我现在想起她脸上“好好的孩子怎么就想不开呢”的神色,就有点不敬慈爱长辈的隐约愧疚。
偏偏和那个看着笑眯眯的女人对上了视线,我深呼吸。
她的声音和十年前如出一辙,柔软而有些敬畏:“姚渊,帮你朋友开个门?”
姚渊一脸玩味地看着我,我不动声色地扫他一眼。
“Wined·Caster,好久不见。”她摸着下巴似乎想要纠正,最后只能有些纠结地换了个招呼,但脸上的揶揄一点没少,“这个名字的话,应该是初次见面?”
站定在她办公桌前面,我多少是有些不自在:“夏总管,确实是好久不见了。”
夏长泽在上层统管有关复制体士兵的一切。主要是城外核战责任清算战争的军备,辐射区官方探索队、辐射区巡逻队以及探索队成果的护送。
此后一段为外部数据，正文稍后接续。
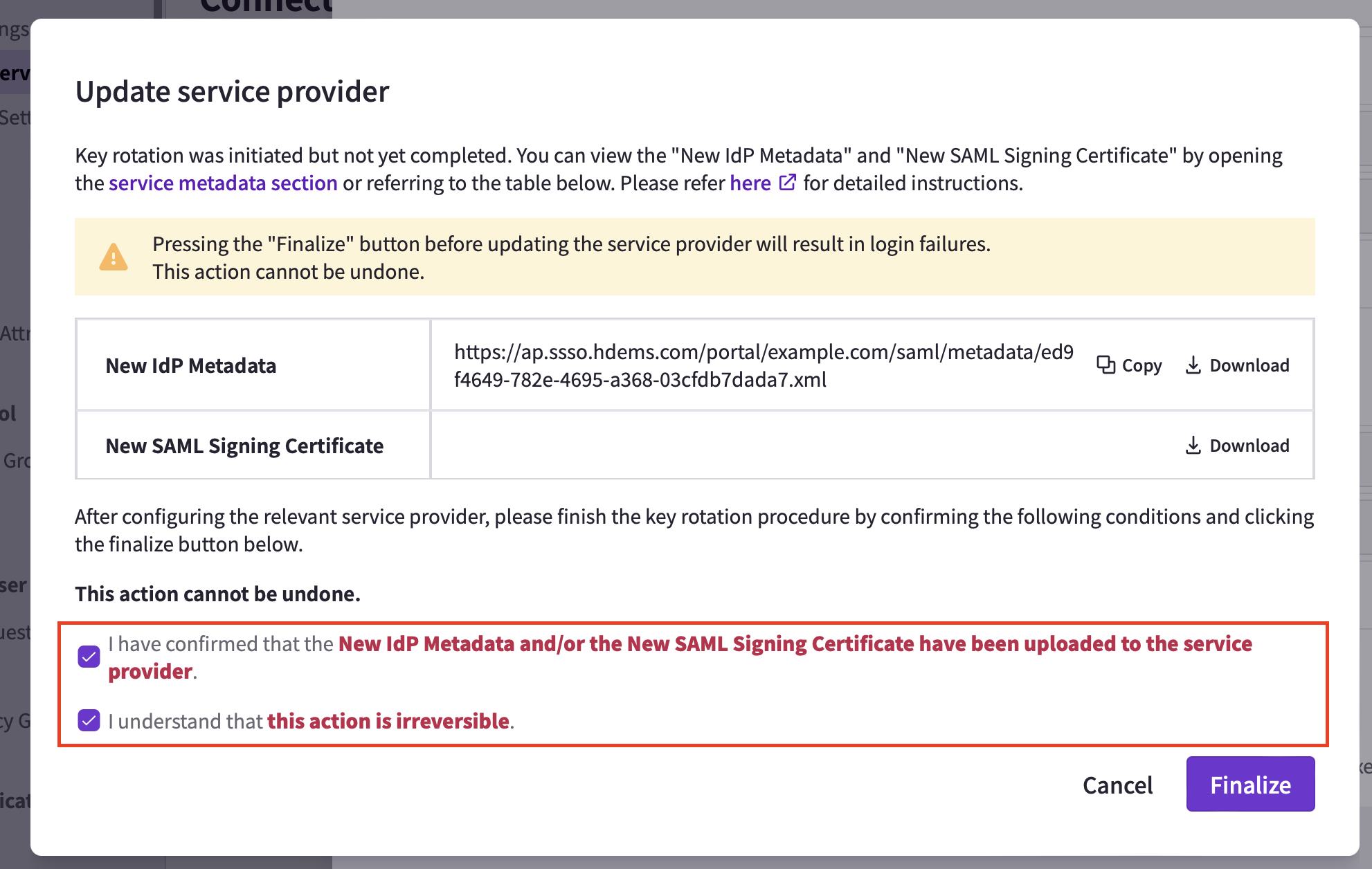
Task: Click the external link icon beside 'here'
Action: pos(787,183)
因为辐射区巡逻队里的人都是执行官,也算是我的半个上司,某种意义上的跨部门上司。
说到底,和术煜手里的生命维护执行官是通用的。
“不打扰你们,”我临时换了个词,“叙旧。我问完就走,我想知道——”
“术煜跟我说过。”夏长泽善解人意地打断我的问题,让我心里松了口气,“方便起见,你任务期间我也可以做你的上司,准确一点应该是负责人。嗯,你的正经上司也不是我们。”
所以我的正经上司到底是谁?我在心里直嘀咕,看看夏长泽浑身散发的亲和力,原本想好的说词又得重新编辑。
“我知道了。”我回答她,习惯性地扫了眼周围,还是压下重新检查一遍房间的冲动,“我的手环被入侵了,有什么替代方案吗?”
夏长泽指了指我身后站着的人,语气隐约有些理所当然:“你六天已经退休三个手环了,制作也是需要时间的,吴队。”
可别怪我。
第一个手环是因为组织追杀不慎报废的;第二个是姚渊亲自“枪毙”的,我手腕的灼伤还没好呢;第三个是因为管理局内鬼,这是任务内必然会出现的流程。
手环的“阵亡”,我在其中的责任四舍五入都是无责任,姚渊全责。
但我又不能实话实说,无奈赔笑:“咳,人生难免意外。”
约人见面倒是可以通过姚渊,但问题在于……
我看着夏长泽一脸不准备找补的表情,还是跟她强调了我的风格:“夏总管,我习惯单人任务。”
而且姚渊还在我的任务名单上。我有些苦恼地扶额,不知道哪里能说哪里不能说。他早晚要跟吴潍一起打包处理的,尽管我还没想好怎么处理。
“在我手里就是要学会团队协作的。”她的尾音带出一点看戏的荡漾,“术煜说后续不会主动联系你了,所以你不用担心。”
权限给这么高?这不就摆明了我说案件过程是什么就是什么吗?我要是现在立刻闯进辐射区彻底离开,完全消失,也没人找得到我了。这么放心?
我忍不住问她:“不担心我撂担子不干吗?”
夏长泽笑出了声:“你要是不想干,过去十年早找不到人了,还能在这跟我聊天吗?”
没法反驳。我忍不住皱着眉头默认她的推测是对的。
“你临时转到我手里是有原因的。”夏长泽不再说笑,盯着我看,“Tong超界,并且丢失手环。你得找回来。”